Aim of the exercise: Return the passage from the fruit tree pruning text word for word, starting with "Perform major pruning" and going on through "moisture drip off.".

Document extract:
BEGIN
Fruit trees are pruned to increase fruit production in two basic ways. Central leader pruning creates a single trunk with several horizontal scaffold branches, and is recommended for apple, pear, cherry, pecan and citrus trees. Open-vase pruning lets more light and air into the canopy, and is used for peach, nectarine and plum trees. Prune fruit trees when they are young to encourage strong structure, and they will produce delicious fruit year after year.
Perform major pruning in late winter or early spring, while the apple, pear, cherry and citrus trees are dormant. If the tree has multiple trunks, cut the weaker ones away with long-handled pruning shears, leaving the strongest one as the central leader.
Stand back and look for five to seven horizontally growing branches. Let your eye space them evenly, 8 to 12 inches apart on either side of the trunk. These are the scaffold branches that will bear later. Cut the others away with the shears. Set the blades at a 45-degree angle and cut down and away from the trunk, leaving a 1/2-inch stub that will let moisture drip off.
END
(Data items)
BEGIN
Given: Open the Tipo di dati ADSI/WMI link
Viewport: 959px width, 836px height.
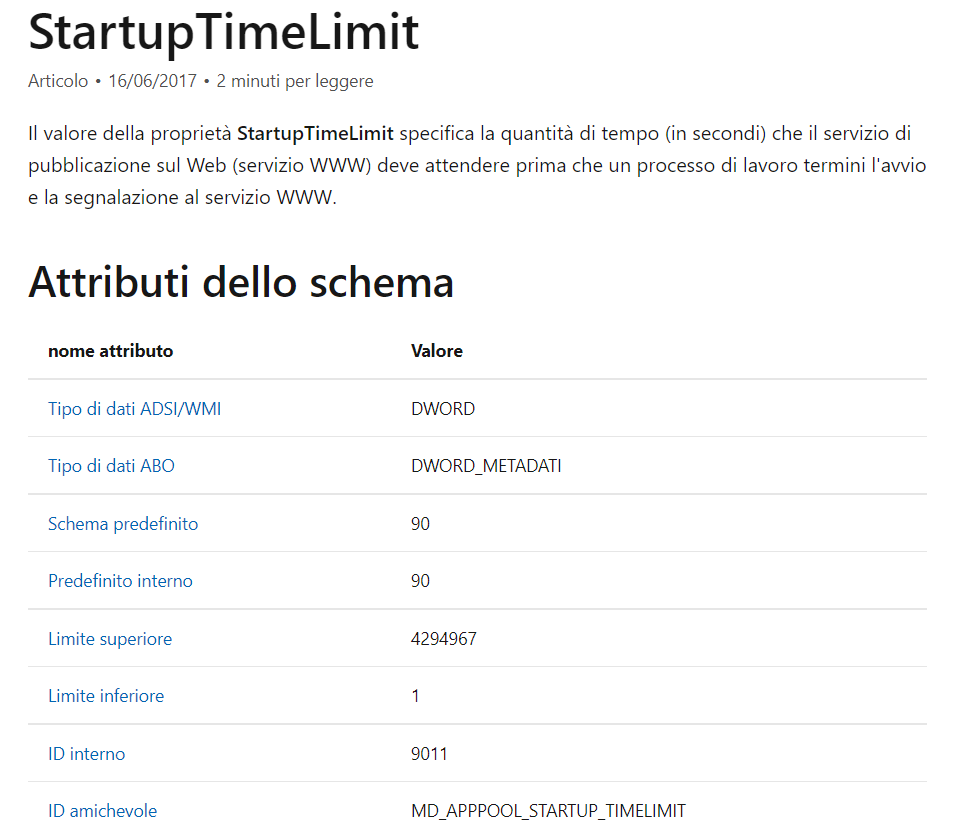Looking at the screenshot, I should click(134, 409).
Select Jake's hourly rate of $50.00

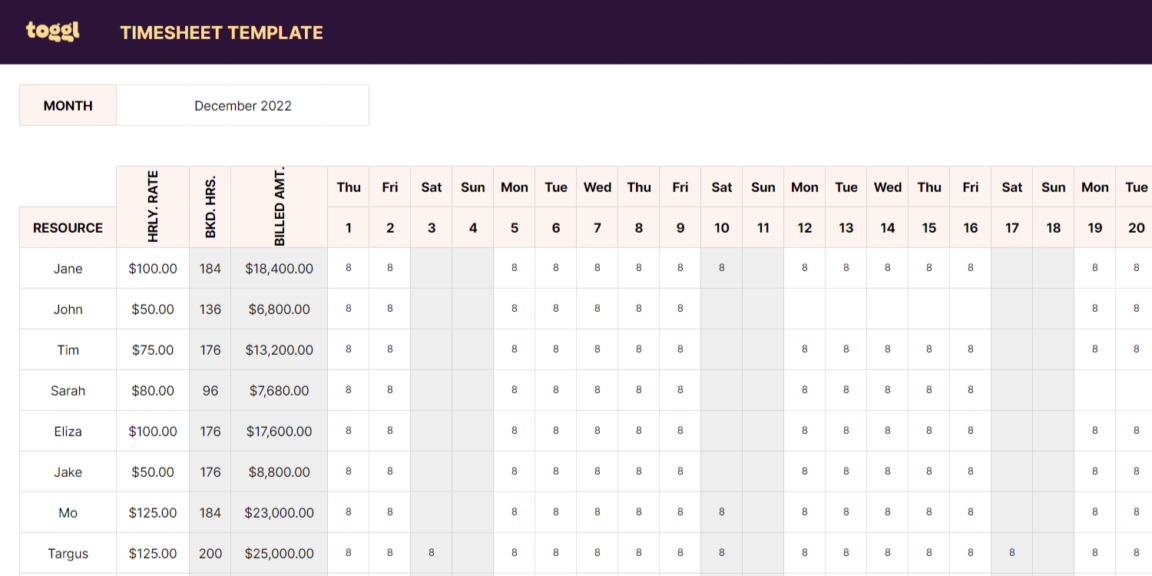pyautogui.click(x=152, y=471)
END
BEGIN
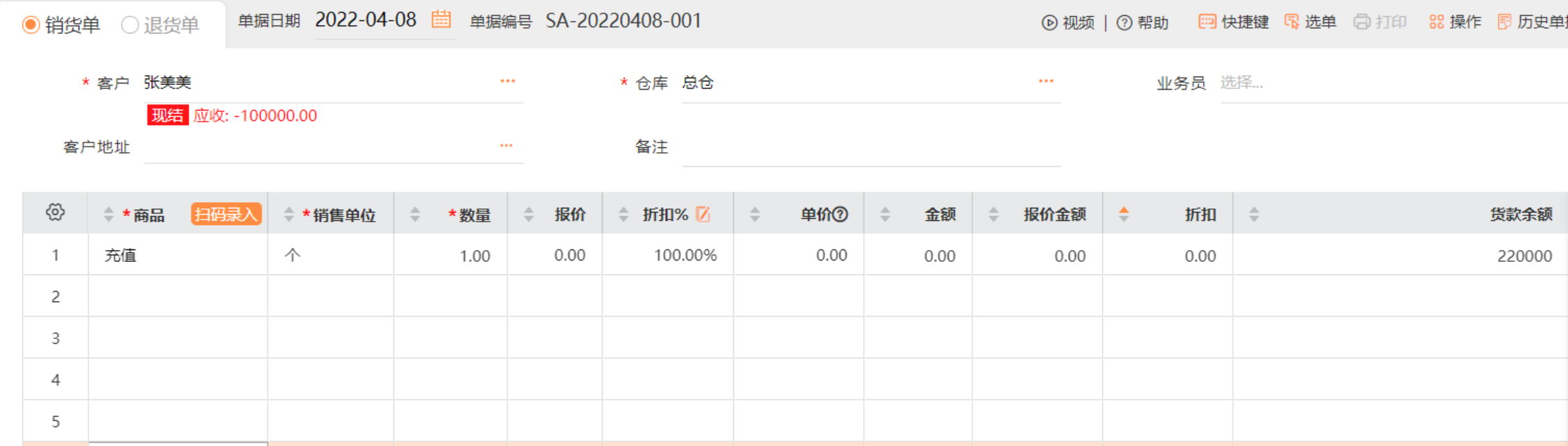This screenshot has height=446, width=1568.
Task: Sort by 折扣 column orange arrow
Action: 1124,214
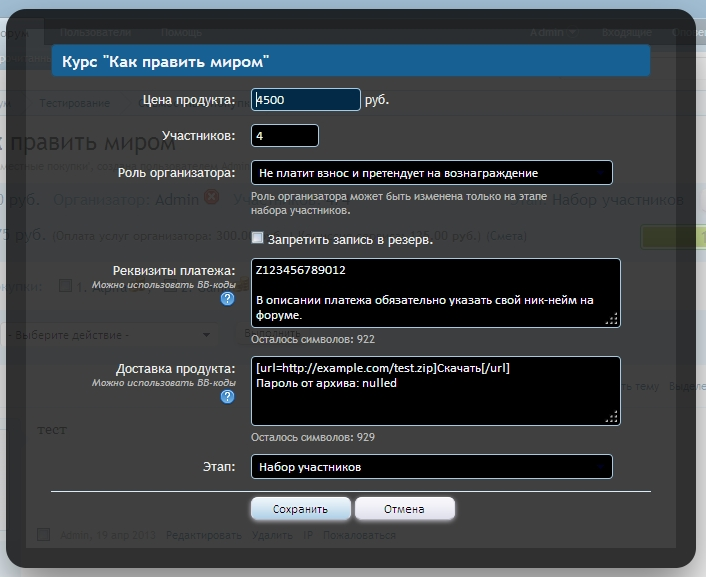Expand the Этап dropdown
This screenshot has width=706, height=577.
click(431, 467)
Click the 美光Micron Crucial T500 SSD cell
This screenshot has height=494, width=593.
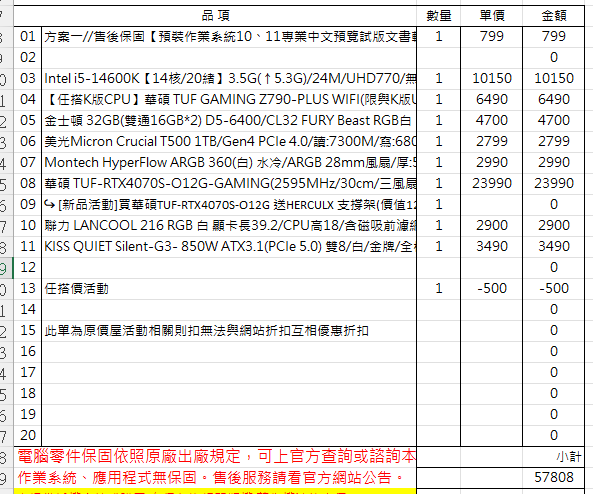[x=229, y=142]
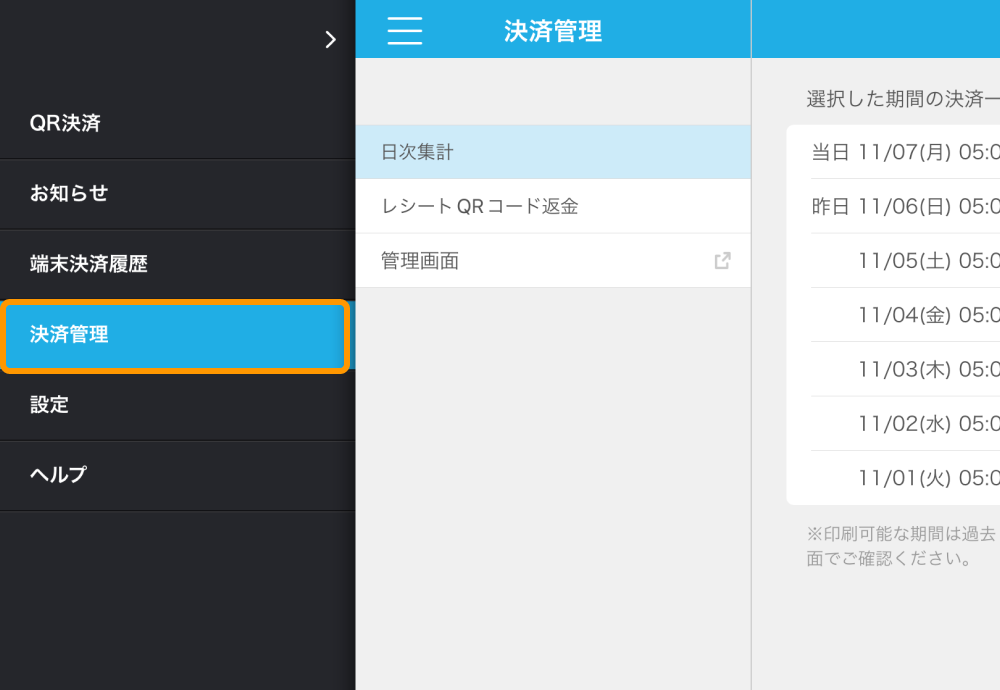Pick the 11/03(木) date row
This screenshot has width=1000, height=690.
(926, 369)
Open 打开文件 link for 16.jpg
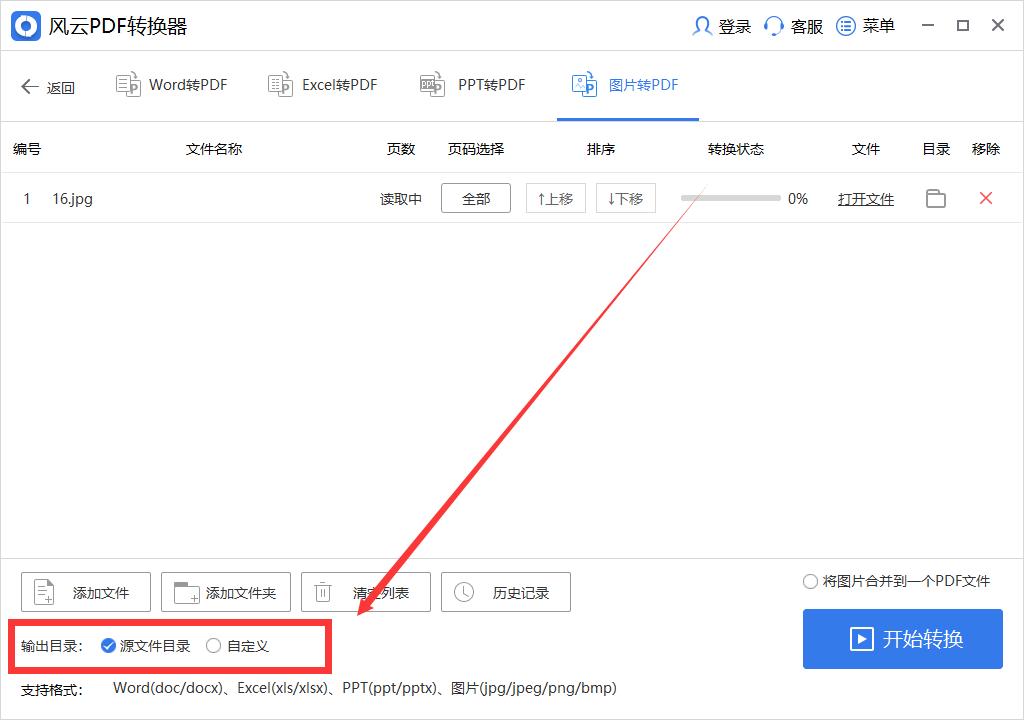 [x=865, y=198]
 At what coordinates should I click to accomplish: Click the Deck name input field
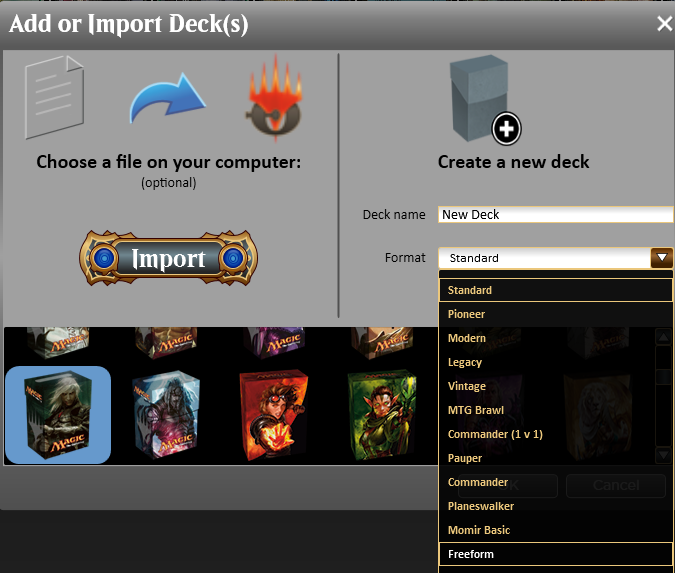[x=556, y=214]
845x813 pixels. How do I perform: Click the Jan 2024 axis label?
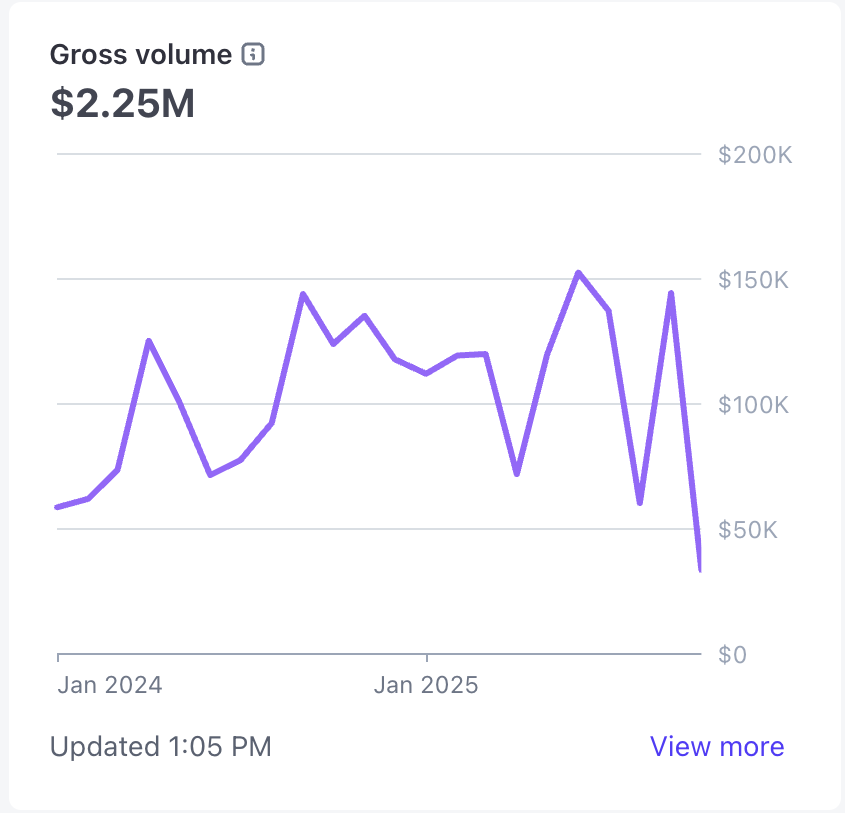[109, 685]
END
BEGIN
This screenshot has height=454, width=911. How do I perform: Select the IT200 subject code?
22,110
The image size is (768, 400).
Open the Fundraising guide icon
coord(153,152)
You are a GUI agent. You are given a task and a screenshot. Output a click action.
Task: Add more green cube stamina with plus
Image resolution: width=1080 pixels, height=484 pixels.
END
Exercise answer:
Perform major pruning in late winter or early spring, while the apple, pear, cherry and citrus trees are dormant. If the tree has multiple trunks, cut the weaker ones away with long-handled pruning shears, leaving the strongest one as the central leader.
Stand back and look for five to seven horizontally growing branches. Let your eye space them evenly, 8 to 12 inches apart on either side of the trunk. These are the scaffold branches that will bear later. Cut the others away with the shears. Set the blades at a 45-degree angle and cut down and away from the trunk, leaving a 1/2-inch stub that will let moisture drip off.